Shares of Chinese electric-vehicle (EV) maker Nio (NIO -2.16%) were trading lower on Thursday, on rising COVID-19 concerns a day after it announced its best monthly sales result to date.
As of 11 a.m. ET today, Nio's American depositary shares were down about 2.4% from Wednesday's closing price.
As is true elsewhere in the world, the emergence of the new omicron variant has rekindled concerns about potential business disruptions in China. Those concerns were hitting the EV segment on Thursday; Nio's was just one of many EV-related stocks trading lower in the session.

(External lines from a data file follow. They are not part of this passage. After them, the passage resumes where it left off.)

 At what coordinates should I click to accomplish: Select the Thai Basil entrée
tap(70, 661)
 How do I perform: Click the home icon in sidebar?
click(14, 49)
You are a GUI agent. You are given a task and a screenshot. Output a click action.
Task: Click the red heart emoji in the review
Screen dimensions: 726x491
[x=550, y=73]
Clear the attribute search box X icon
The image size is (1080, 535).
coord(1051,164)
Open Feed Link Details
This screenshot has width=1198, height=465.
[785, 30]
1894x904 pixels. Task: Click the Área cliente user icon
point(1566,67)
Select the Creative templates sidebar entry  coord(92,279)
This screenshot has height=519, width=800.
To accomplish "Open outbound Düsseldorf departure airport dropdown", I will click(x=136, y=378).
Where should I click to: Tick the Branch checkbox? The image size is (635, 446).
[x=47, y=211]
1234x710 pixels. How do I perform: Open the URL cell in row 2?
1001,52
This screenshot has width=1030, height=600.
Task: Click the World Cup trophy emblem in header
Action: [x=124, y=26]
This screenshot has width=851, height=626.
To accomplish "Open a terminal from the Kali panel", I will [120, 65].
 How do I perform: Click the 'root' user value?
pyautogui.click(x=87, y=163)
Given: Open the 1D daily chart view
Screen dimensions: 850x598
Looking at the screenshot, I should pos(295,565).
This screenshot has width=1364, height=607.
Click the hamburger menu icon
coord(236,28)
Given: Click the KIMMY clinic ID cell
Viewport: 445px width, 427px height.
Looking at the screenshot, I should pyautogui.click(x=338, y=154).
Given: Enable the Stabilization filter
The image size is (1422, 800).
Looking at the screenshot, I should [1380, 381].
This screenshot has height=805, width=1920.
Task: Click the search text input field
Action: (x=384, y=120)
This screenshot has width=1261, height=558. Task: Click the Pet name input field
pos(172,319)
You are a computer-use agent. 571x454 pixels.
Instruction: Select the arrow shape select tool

For the moment at least, the company is doing well. Nio said yesterday that it delivered 10,878 vehicles in November, its best monthly total to date and more than double its year-ago result. It was only the second time that its monthly delivery total had broken the important 10,000 mark, and it's a sign that Nio (at least for the moment) has its supply chain issues under control.
Should the automaker's investors be worried about omicron? Nio thinks not, or at least not yet. The company issued a statement on Wednesday reassuring fans and investors that its annual Nio Day is on track to happen on Dec. 18 as scheduled.
The company generally uses its annual Nio Day gatherings to showcase upcoming new products and technologies. Analysts expect this year's event to feature two upcoming new models, including an electric sedan that may be called the ET5. Both of the new models are believed to be on track to launch later in 2022.
Those models will follow the launch of the company's new flagship, the sleek ET7 sedan. Nio is expected to begin shipping the ET7 in early 2022.